(576e) Molecular Simulation of Micellar Chain Exchange Kinetics of Asymmetric B1AB2 Linear Triblock and AB1B2 branched Triblock Copolymers

Block copolymer micelles have found application in a wide variety of areas including drug delivery, viscosity modification, and polymer blend stabilization. Critical to controlling polymer self-assembly and behavior is a thorough understanding of the chain exchange processes that are essential to achieving equilibrium. While diblock chain exchange has been extensively studied, exchange of triblocks or more complicated polymer architectures has received significantly less attention.
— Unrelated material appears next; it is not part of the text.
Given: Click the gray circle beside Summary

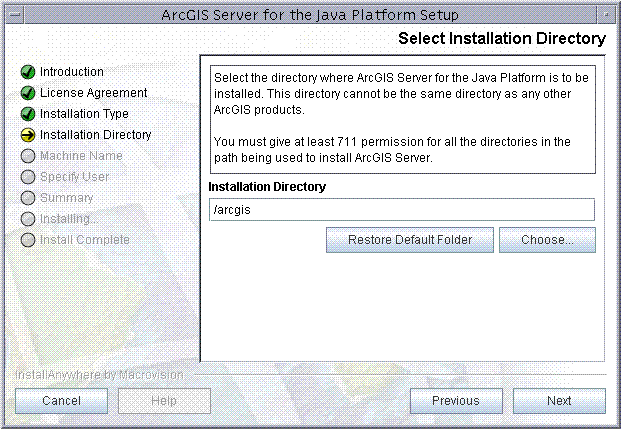Looking at the screenshot, I should [28, 198].

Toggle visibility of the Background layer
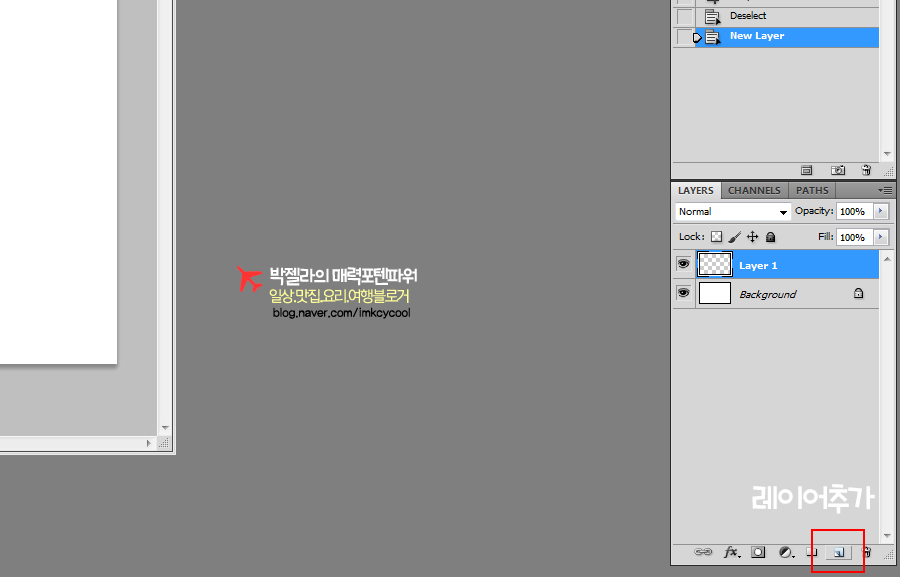(x=684, y=294)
We have studied the exchange of asymmetric B₁AB₂ and AB₁B₂ branched triblock copolymers in a B selective solvent using dissipative particle dynamics simulations. These two architectures differ only in which end of the A block the two B blocks are attached to: AB₁B₂ polymers have both B blocks attached to the same end of the A block, while B₁AB₂polymers have each B block attached to opposite ends of the A block. This allows a direct comparison of the effect of looped vs unlooped core blocks on micelle size and chain exchange rate. It is found that B₁AB₂ triblocks exchange ∼10 times faster than diblocks while AB₁B₂ triblocks exchange ∼4 times faster than diblocks. The dependence on asymmetry is weak, with very asymmetric triblocks (NB1 ≪ NB2 ) exchanging only 2 or 3 times faster than symmetric triblocks. Two main mechanisms are responsible for this behavior: : (1) increases in the density of corona beads near the micelle core for triblocks, resulting in greater stretching penalties and lower aggregation numbers, and (2) looped core blocks (B₁AB₂) spending more time near the surface of a micelle core than unlooped core blocks (AB₁B₂ and AB), resulting in a lower energy benefit of insertion. In addition, the unlooped core blocks require multiple activations for removal, while the looped core blocks as a single entity.